Northeastern Section–41st Annual Meeting (20–22 March 2006)

Paper No. 3
Presentation Time: 8:00 AM-12:00 PM


OAKLEY, Bryan A. and BOOTHROYD, Jon C., Department of Geosciences, Univ of Rhode Island, Kingston, RI 02881,

Greenwich Bay (GBay), Rhode Island, located in northwest Narragansett Bay, is a shallow embayment that is vital to the overall ecosystem health of Narragansett Bay. Side-scan sonar, a method of imaging the seafloor using acoustic energy (sound) was used to map Holocene sediment cover and Late Wisconsinan glacial outcrop in GBay.

An array of benthic habitats were identified and their extent was mapped. There is a general trend of decreasing grain size from east to west in the Bay, ranging from sand (and some gravel) along the shallow shelf areas in the eastern Bay to fine-grained silt and silty sand in the western depositional basin. The eastern bayfloor sand sheet probably represents thin Holocene-age sand over glacial deposits comprised of stratified sand and gravel. The relatively shallow western basin appears to be the depositional site for fine-grained, wave-suspended material of Holocene age in GBay. Wind-generated waves from both the northeast and southeast would tend to transport suspended material to the western part of the Bay. The eastern portion of the relatively deeper mid-bay channel system is occupied by silt and silty sand that may represent Holocene deposition of eroded glacial delta-slope material originally deposited during the retreat of the Laurentide ice sheet. Organic silt and silty clay occupies the shallower, upper reaches of the channel. A sandy depositional platform occupies the margin of the northern and southern shorelines of GBay. It formed by deposition of sand eroded from the shoreline as the shoreline retreated due to wave action during storm events. Sand can be supplied from the depositional platform onshore to the adjacent beaches during depositional cycles.

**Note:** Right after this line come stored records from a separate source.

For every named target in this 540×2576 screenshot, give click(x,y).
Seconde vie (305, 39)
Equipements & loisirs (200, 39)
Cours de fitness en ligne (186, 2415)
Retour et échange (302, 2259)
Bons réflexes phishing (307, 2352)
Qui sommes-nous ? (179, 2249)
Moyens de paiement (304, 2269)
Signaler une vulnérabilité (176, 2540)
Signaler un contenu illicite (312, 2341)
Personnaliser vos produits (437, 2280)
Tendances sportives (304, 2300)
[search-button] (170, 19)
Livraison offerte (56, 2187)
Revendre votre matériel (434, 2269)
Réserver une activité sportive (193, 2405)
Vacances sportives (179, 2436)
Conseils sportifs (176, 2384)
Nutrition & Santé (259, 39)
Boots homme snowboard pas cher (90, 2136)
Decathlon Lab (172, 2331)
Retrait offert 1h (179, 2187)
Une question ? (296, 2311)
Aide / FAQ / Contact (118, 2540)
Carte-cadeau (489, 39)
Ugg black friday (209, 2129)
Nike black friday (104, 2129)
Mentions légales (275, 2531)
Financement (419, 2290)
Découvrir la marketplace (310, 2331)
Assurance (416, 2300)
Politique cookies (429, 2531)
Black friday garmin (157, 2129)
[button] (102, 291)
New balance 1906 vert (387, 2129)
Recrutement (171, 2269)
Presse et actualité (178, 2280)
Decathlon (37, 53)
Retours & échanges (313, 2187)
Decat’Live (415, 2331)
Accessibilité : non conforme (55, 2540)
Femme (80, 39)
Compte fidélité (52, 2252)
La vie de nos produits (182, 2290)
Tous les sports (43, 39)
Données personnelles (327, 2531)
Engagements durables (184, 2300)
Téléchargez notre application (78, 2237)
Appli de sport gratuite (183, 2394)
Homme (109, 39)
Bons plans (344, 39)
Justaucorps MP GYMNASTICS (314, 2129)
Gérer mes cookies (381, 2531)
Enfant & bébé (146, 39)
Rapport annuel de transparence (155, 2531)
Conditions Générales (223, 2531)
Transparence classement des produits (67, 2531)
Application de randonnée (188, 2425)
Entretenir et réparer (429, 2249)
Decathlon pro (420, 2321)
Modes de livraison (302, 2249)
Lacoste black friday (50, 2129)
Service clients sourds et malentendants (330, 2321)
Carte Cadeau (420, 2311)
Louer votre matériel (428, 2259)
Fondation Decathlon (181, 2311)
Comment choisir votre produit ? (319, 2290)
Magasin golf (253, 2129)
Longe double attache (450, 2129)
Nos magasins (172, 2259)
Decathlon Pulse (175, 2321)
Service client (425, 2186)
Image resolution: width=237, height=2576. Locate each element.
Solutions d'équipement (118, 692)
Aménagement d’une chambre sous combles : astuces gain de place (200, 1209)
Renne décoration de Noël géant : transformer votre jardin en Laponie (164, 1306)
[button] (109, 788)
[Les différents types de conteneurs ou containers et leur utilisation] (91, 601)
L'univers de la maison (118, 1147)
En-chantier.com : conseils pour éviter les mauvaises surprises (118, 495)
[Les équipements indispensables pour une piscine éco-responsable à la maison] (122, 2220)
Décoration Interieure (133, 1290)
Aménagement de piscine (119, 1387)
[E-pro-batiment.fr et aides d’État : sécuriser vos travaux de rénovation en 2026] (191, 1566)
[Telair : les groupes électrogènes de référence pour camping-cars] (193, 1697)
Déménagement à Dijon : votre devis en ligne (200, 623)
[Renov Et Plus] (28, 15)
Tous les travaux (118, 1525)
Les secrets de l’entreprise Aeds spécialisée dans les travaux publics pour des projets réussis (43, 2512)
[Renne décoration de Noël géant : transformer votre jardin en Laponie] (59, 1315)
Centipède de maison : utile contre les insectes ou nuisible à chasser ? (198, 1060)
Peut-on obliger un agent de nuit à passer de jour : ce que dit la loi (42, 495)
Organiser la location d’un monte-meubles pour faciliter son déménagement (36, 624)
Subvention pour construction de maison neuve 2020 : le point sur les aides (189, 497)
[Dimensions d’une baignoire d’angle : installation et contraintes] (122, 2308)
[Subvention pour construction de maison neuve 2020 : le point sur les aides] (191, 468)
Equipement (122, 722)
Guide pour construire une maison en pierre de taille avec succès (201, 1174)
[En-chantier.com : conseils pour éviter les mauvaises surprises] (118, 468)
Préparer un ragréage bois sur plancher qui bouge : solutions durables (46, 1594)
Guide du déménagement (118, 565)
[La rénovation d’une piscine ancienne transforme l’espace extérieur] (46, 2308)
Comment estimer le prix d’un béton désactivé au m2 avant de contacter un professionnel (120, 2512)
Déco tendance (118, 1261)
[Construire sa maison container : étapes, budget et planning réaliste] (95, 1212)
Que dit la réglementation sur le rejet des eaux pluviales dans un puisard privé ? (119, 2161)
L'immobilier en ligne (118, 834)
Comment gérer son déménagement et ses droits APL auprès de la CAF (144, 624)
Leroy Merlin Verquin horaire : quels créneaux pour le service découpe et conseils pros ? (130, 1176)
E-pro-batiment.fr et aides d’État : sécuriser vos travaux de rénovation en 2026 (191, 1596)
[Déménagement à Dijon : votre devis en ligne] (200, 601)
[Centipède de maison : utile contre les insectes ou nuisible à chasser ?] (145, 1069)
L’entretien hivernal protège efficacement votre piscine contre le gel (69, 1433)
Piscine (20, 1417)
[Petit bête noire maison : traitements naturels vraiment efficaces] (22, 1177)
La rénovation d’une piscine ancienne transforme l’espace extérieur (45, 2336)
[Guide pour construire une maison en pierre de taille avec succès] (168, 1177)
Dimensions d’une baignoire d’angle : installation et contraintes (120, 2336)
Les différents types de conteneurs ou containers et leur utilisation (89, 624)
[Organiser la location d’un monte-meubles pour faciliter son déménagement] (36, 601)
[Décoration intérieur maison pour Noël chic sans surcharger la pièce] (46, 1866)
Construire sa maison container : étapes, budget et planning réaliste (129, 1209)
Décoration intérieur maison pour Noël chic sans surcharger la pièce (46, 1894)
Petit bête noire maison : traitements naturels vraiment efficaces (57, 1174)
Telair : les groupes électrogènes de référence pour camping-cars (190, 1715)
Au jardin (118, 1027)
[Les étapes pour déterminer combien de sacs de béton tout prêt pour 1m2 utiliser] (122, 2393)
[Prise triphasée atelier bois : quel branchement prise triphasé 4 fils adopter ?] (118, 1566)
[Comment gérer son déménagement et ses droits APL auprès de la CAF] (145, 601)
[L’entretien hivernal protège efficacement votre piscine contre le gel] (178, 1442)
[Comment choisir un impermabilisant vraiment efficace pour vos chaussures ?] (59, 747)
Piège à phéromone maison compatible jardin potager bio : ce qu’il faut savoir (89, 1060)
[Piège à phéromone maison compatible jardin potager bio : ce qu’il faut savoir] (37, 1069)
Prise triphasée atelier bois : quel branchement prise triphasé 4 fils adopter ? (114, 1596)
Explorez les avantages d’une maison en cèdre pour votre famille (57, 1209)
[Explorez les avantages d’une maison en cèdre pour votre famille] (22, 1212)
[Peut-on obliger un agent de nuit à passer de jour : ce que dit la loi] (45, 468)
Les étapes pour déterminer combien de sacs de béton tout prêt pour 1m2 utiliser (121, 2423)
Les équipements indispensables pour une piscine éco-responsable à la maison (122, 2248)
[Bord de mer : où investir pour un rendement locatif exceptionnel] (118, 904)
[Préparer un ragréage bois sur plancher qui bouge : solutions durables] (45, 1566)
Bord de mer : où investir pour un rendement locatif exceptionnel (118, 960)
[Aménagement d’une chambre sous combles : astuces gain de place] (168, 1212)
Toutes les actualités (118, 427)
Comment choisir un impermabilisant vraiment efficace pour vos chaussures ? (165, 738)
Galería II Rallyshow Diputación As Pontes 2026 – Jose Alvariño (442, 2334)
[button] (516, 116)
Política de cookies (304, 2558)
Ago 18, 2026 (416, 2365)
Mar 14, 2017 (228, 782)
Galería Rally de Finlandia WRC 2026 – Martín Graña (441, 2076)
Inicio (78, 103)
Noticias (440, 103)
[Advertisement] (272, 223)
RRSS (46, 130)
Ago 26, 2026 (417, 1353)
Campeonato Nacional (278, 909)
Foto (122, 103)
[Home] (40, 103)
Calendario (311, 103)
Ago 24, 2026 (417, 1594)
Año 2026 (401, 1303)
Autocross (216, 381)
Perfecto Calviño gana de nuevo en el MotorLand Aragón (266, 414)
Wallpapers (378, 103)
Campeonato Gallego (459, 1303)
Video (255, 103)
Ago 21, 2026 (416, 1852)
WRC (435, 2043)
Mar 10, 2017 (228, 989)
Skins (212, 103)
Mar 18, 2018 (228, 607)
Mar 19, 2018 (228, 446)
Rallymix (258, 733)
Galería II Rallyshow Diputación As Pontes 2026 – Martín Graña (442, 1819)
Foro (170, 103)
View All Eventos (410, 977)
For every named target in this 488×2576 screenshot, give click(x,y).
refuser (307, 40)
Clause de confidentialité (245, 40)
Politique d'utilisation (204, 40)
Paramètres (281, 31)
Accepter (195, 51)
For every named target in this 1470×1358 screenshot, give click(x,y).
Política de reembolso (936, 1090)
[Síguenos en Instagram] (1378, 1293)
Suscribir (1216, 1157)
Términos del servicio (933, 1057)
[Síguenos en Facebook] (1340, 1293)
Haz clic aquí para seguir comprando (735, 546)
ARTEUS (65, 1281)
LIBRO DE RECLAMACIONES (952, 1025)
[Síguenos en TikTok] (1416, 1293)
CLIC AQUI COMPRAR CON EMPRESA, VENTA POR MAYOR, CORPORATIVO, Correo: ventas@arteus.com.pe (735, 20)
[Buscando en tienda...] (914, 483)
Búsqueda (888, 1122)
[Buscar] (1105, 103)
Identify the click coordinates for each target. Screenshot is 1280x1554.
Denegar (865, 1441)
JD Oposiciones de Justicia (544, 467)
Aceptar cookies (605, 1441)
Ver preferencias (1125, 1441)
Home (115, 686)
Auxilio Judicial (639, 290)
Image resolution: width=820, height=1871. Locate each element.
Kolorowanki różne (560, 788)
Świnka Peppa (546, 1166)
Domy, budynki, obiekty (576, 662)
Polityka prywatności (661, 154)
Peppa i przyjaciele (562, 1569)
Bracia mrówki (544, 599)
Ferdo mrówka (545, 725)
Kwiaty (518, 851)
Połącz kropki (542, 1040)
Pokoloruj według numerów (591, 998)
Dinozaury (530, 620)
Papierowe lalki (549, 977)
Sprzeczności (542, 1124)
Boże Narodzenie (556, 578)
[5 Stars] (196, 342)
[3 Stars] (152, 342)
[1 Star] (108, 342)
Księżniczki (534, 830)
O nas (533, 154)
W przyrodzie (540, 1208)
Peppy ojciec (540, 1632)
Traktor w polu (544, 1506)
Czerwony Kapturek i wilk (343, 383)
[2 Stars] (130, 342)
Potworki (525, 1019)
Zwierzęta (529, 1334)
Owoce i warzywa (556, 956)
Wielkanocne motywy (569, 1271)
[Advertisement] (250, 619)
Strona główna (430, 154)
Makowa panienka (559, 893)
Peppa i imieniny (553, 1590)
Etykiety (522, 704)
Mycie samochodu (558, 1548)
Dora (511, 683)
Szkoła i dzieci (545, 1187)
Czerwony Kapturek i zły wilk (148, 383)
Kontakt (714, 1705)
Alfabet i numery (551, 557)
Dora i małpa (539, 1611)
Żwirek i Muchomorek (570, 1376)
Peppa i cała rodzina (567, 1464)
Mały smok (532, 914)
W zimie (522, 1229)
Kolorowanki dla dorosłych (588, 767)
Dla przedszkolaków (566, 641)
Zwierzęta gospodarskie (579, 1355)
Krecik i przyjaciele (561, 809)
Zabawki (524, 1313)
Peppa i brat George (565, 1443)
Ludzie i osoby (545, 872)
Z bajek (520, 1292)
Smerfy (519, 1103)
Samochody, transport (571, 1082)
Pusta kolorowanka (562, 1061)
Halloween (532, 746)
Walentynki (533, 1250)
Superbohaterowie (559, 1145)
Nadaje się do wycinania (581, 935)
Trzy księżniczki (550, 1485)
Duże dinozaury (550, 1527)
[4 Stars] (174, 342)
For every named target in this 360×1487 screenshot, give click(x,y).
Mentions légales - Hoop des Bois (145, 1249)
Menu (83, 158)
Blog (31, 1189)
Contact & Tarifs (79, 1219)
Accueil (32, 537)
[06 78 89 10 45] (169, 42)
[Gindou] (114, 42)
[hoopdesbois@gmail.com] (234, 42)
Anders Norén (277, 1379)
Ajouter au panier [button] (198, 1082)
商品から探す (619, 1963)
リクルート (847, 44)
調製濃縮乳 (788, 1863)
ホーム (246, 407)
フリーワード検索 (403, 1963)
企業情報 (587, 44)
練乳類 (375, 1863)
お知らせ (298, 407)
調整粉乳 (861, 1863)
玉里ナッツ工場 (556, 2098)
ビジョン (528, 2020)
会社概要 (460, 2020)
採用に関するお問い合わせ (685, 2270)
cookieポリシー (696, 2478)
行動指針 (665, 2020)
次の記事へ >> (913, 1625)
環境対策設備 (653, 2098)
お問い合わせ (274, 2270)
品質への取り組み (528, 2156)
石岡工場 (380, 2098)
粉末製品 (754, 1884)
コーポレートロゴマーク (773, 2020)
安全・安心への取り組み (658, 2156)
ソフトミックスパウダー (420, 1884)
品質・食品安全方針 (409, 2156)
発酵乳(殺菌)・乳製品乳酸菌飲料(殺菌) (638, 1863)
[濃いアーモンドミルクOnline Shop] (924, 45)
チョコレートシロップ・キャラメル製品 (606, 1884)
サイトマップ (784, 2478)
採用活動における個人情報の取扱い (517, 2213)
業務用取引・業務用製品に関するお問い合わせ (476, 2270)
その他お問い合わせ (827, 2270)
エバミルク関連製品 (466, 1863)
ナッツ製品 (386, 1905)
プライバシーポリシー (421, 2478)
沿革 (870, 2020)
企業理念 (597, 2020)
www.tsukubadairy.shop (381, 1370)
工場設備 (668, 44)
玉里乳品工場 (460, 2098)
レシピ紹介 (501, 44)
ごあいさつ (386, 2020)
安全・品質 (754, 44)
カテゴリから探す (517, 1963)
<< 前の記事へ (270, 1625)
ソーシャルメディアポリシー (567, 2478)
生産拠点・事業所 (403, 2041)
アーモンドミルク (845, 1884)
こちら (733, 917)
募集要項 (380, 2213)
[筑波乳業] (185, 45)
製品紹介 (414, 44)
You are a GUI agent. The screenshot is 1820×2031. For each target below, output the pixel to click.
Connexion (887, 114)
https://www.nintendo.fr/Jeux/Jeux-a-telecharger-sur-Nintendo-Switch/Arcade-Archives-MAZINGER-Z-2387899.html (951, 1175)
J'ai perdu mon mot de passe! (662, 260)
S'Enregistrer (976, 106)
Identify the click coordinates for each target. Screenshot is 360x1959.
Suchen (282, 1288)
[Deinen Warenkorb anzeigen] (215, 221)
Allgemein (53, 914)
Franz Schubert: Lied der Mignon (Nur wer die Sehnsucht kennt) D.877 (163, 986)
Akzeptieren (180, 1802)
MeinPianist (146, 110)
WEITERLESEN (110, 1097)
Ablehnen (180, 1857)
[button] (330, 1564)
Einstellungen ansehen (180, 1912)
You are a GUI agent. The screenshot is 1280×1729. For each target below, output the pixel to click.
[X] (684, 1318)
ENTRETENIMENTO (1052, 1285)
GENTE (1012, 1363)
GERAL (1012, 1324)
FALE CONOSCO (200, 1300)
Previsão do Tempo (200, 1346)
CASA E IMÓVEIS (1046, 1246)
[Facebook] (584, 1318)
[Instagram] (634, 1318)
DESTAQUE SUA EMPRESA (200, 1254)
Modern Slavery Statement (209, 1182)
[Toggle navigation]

Human activities in GBay have a considerable impact on the benthic habitats. Significant bottom disturbances from quahog (clam) harvesting were mapped in two areas, and the bayfloor around mooring fields show significant alterations, mostly caused by the ground chain dragged along the bottom. Debris from marina construction/destruction and the remnants of shoreline structures (subtidal and intertidal) litters the bayfloor adjacent to most of the developed shoreline. This work was undertaken to assist the Rhode Island Coastal Resources Management Council (CRMC) with the creation of a Special Area Management Plan for Greenwich Bay and the adjacent watershed.